Je serai rejointe par mes célèbres partenaires musicaux de longue date, les musiciens de l’orchestre Il Pomo d’Oro.
Pour m’assurer que l’expérience EDEN continuera de grandir en dehors de la salle de concert, chaque membre du public recevra des graines à planter tandis que je vous demanderai : « En cette période de bouleversements, quelle graine allez-vous planter aujourd’hui ? »
Les spectateurs nombreux – le théâtre semble presque plein – trouvent sur leur siège une petite pochette en carton à l’effigie de la chanteuse, qui contient deux graines, dont une de lavande (on n’a pas compris l’autre, le français de Mme DiDonato s’avérant plus qu’approximatif !). Nous serons donc invités à les planter pour « régénérer » le monde, rien de moins.
Après avoir assisté à l’une des étapes de cette tournée mercredi soir au Théâtre des Champs-Elysées à Paris, on pose à son tour la question : Les bons sentiments font-ils un bon récital ?
À l’américaine
Ce n’est donc pas à un récital classique qu’on assiste. Au centre de la scène un podium noir en forme de disque, des tubes métalliques circulaires dont il manque un élément, qu’un peu plus tard on verra la chanteuse brandir comme une épée, un drapeau sans fanion (?). Les musiciens de Il Pomo d’Oro sont disposés de part et d’autre se faisant face.
Le concert commence – à l’heure ! – dans le noir. Un mince filet de lumière éclaire le premier violon. La première œuvre au programme (cf. le disque) est la Question sans réponse (The Unanswered Question) de Charles Ives. À la place de la trompette qui normalement scande et interrompt le tapis des cordes, on entend à quatre reprises – du second balcon au parterre, quelques notes d’une silhouette qu’on distingue à peine. Petits soucis de justesse.

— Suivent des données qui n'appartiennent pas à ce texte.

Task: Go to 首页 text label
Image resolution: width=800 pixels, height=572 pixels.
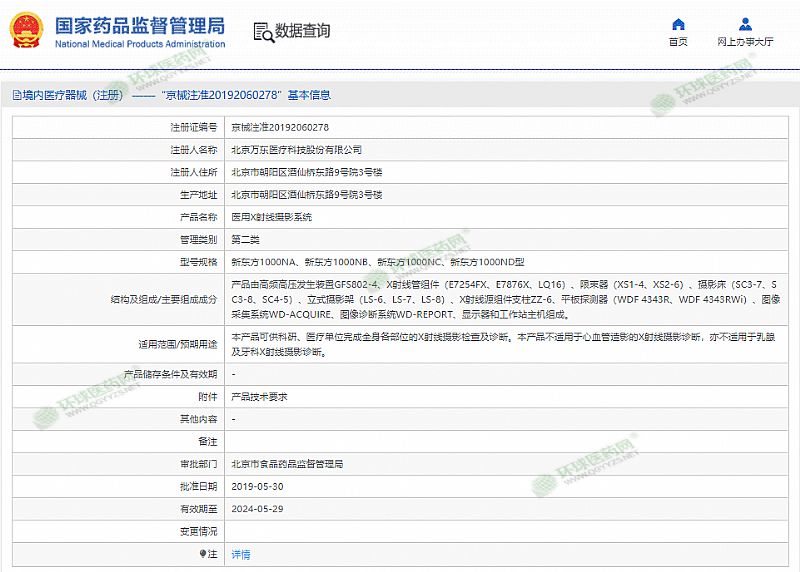Action: pyautogui.click(x=678, y=42)
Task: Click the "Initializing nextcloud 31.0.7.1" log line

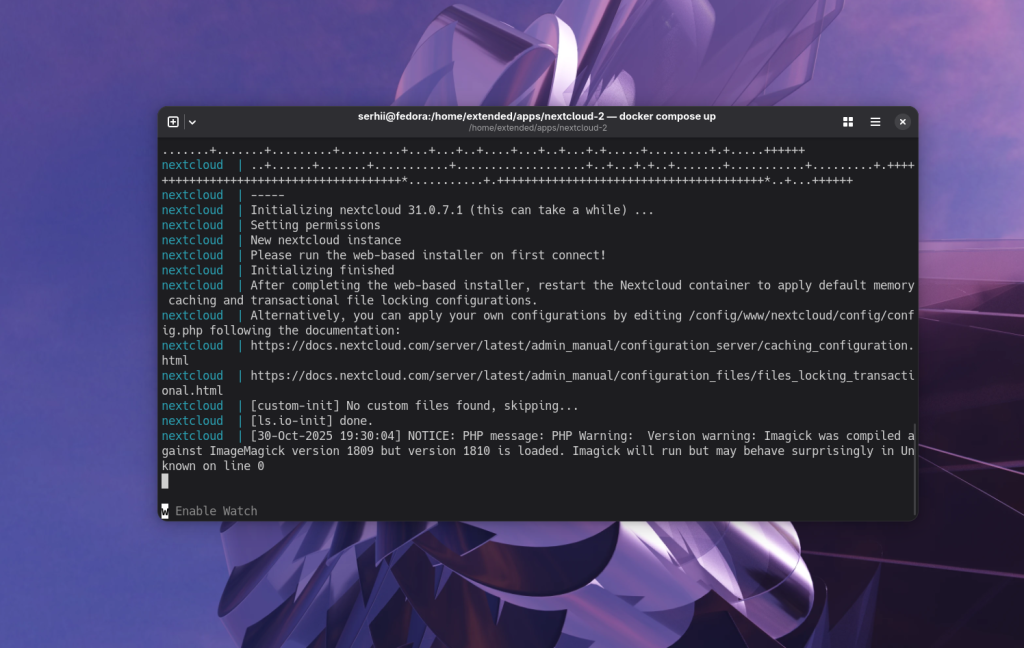Action: click(451, 210)
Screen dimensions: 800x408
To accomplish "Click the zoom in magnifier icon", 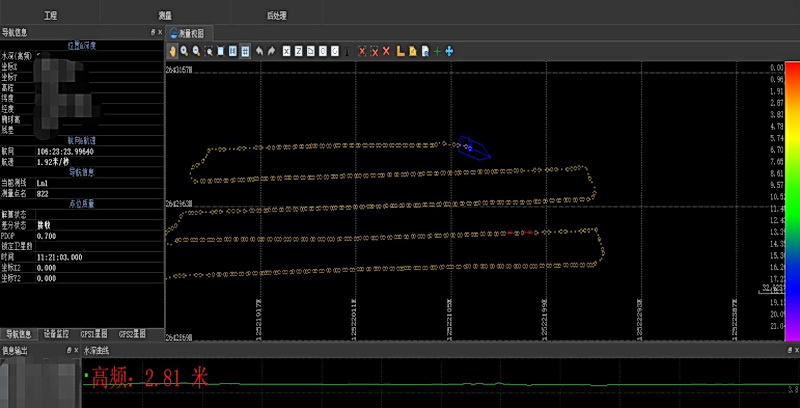I will pos(184,50).
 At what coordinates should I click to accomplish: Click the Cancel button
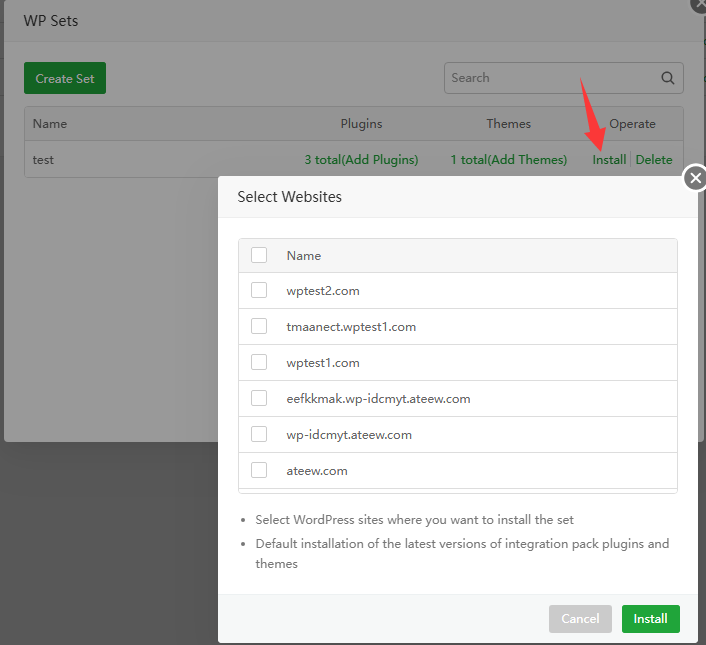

Puis Joyce DiDonato gagne la scène et ce podium central où elle va successivement se dresser vers le ciel, s’asseoir, s’agenouiller, se coucher face contre terre, selon les pièces inscrites à son programme. La « mise en espace » de Marie Lambert-Le Bihan, les lumières de John Torres, donnent l’illusion d’un show comme sur Broadway, une sorte de « récital pour les nuls ». Les gestes, les postures de l’interprète, l’environnement lumineux, plutôt sommaire, appuient la démonstration : Eden ce sont les joies et les douleurs de la vie.
La performance est du côté de la chanteuse. Présente quasiment sans interruption sur le plateau, passant sans effort apparent des douceurs suaves de Rachel Portland aux furies de Mysliveček ou de Gluck (Enzo), plus inégale dans Mahler. Si les moirures de la voix font merveille dans Ich atmet’ einen linden Duft, on s’attendrait dans le dernier des Rückert-Lieder, le bouleversant Ich bin der Welt abhanden gekommen à une retenue, à une voix moins somptueuse, comme émaciée. Broutilles que tout cela; Dans les Mahler, on a la surprise, finalement agréable, de voir le théorbe de l’ensemble Il pomo d’oro prendre la place de la harpe.
La chanteuse revient plusieurs fois sur scène, longuement applaudie par un public conquis. Elle fait généreusement saluer ses compagnes et compagnons d’aventure, Zefira Valova et les musiciens d’Il Pomo d’Oro. Et prend la parole (cf.supra). Nous annonce une surprise : la présence du chœur d’enfants Sotto Voce dont on n’a pas bien compris où et quand Joyce DiDonato avait pris le temps de travailler avec eux. Mais, après la mort au monde (Mahler) qui concluait le récital, les deux chansons qui vont suivre redonnent de l’optimisme. La spontanéité de la surprise est parfaitement réglée et les bons sentiments affluent.
Joyce DiDonato et le choeur Sotto Voce (photo JPR)
En réponse à ces « cadeaux », ces messages d’espoir des enfants, Joyce DiDonato leur et nous offre un « Ombra mai fu » de toute beauté.